Ex-Ukrainian govt official leaves family to fight Russia: NPR
In the hours following the invasion of its neighbor by Russia, the Ukrainians mobilized. NPR’s A Martinez interviews Volodymyr Omelyan, a Ukrainian politician, who has joined the ground fight against Russia.
TO MARTINEZ, HOST:
Within hours of Russia’s invasion of its neighbor, Ukrainians mobilized and more civilians joined territorial defense brigades. Volodymyr Omelyan is one of them. We first met in Ukraine a few weeks ago at the offices of his political party. Omelyan was Ukraine’s Minister of Infrastructure from 2016 to 2019. And when we spoke, he talked about past Russian aggressions and how Ukraine survived them. We contacted him again yesterday when he had just enlisted to defend the Ukrainian capital.

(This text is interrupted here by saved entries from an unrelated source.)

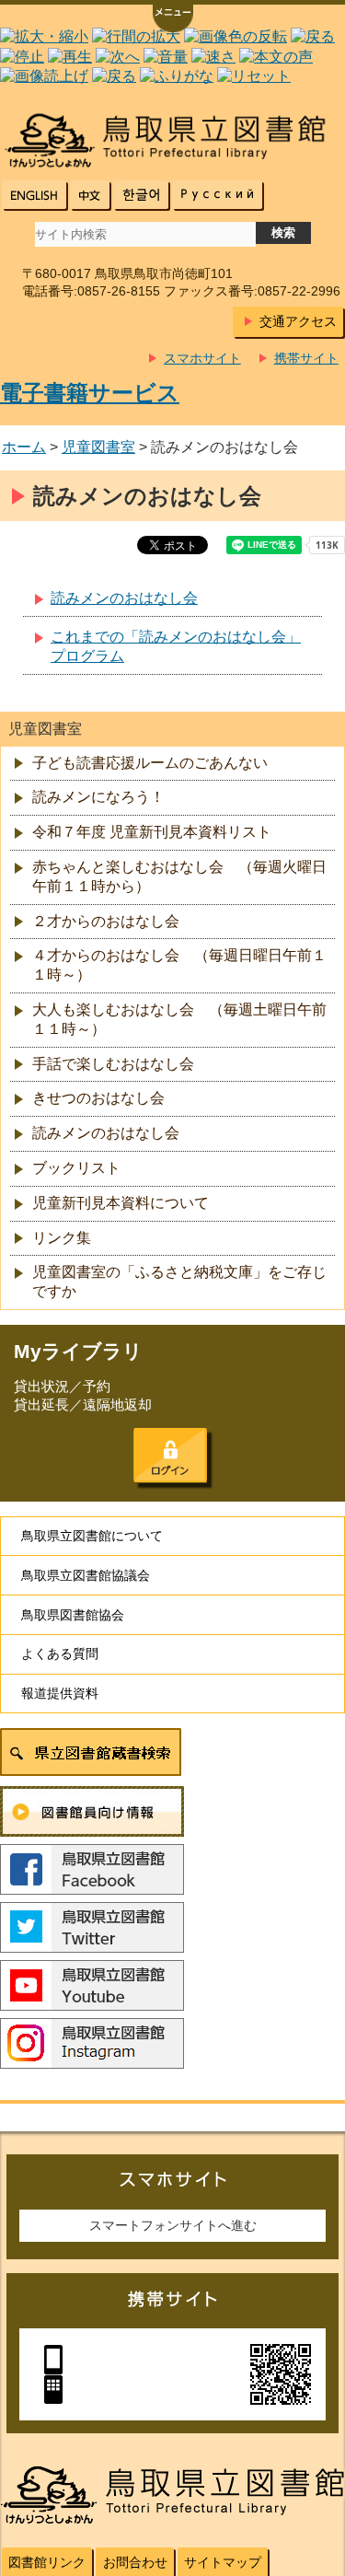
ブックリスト (76, 1168)
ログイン (170, 1455)
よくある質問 (59, 1653)
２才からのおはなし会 (105, 921)
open (173, 20)
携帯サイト (306, 358)
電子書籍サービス (89, 392)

VOLODYMYR OMELYAN: I am not a born killer. And I never dreamed of being that kind of guy. But I see that my homeland is in danger, my children and the direct impact of the Russian invasion. And the only ability to stop them all is to unite and fight back. And we understand that Putin will never stop. And he is ready to go further. But someone should stop those Russians, and let it be us.
MARTINEZ: Do you know other people who have done exactly what you plan to do, join the armed forces? And what experience do you all have in this type of situation?

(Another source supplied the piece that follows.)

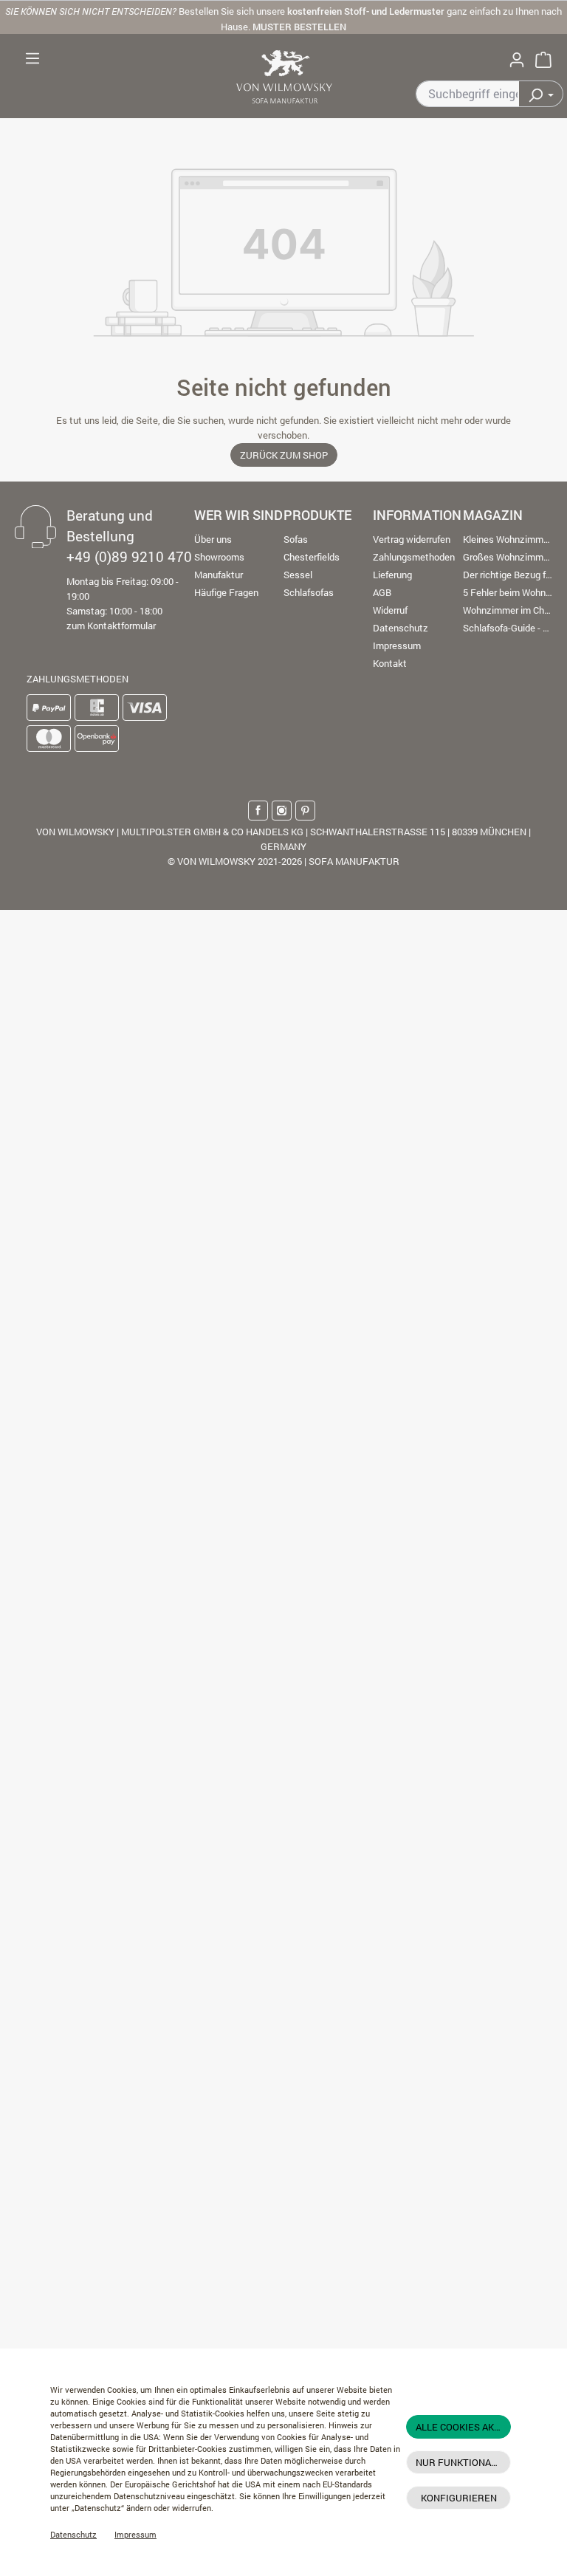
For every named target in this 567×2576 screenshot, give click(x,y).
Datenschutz (73, 2534)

OMELYAN: You know, I was admired today to see military stations open to anyone to join the army or join the militia, because I was in three stations and they were overcrowded. Different kinds of people, different ages came to military stations with one request, give us a gun. We are ready to fight. And we are ready to kill.
MARTINEZ: How close are you to all the Russian air assaults that seem to be happening across Ukraine? We have seen some really disturbing images on TV all day.
OMELYAN: It happened over my head today in the morning. So I woke up to the sound of a missile exploding near my house. So I immediately woke up my family. We packed our bags, having our identity papers, money, pocket money and some small things with us. And we have survived to this day. These missile strikes lasted all day. So it happened every one or three hours for 24 hours of that day. The same is happening all over Ukraine these days. And it will continue for a few more days at most, I hope. Therefore, we also call for prompt support from the West – but these deadly sanctions, which have been promised to Russia if it crosses the border from Ukraine, financial support for Ukraine and above all military support, because we cannot strike this arsenal with only words or good declarations or good commitments.
MARTINEZ: What part of Ukraine, if you can tell, are you in right now? And what do you see and experience around you right now?
OMELYAN: It’s Kyiv.
MARTINEZ: Is it Kyiv? OKAY.
OMELYAN: It’s Kyiv. Yeah yeah. And it’s also a funny story for me because I was born in Lviv, it’s the western part of Ukraine, which is really nice to be, the safest part of Ukraine. And I was called by a lot of friends of mine who said that to me, listen; drop this stuff. Don’t risk your life. Don’t risk the life of your family. Come back to Lviv. You are a boy from Lviv (ph). And, you know, that’s the very day I realized I belonged in kyiv. And if we lose the capital of Ukraine, there will be no more Ukraine. But we believe that we will fight and we will win.
MARTINEZ: And your family, what does your family think of what you do?
OMELYAN: Certainly, they don’t feel well, especially after that – today’s experience. But still, I hope this war ends short and we try to forget it like a nightmare. But we will always remember that it was Russians who did this to us.
MARTINEZ: Stay safe and all the best. Thanks for joining us.
OMELYAN: Thank you very much. We will win. Thank you.
NPR transcripts are created in peak time by an NPR contractor. This text may not be in its final form and may be updated or revised in the future. Accuracy and availability may vary. The authoritative recording of NPR’s programming is the audio recording.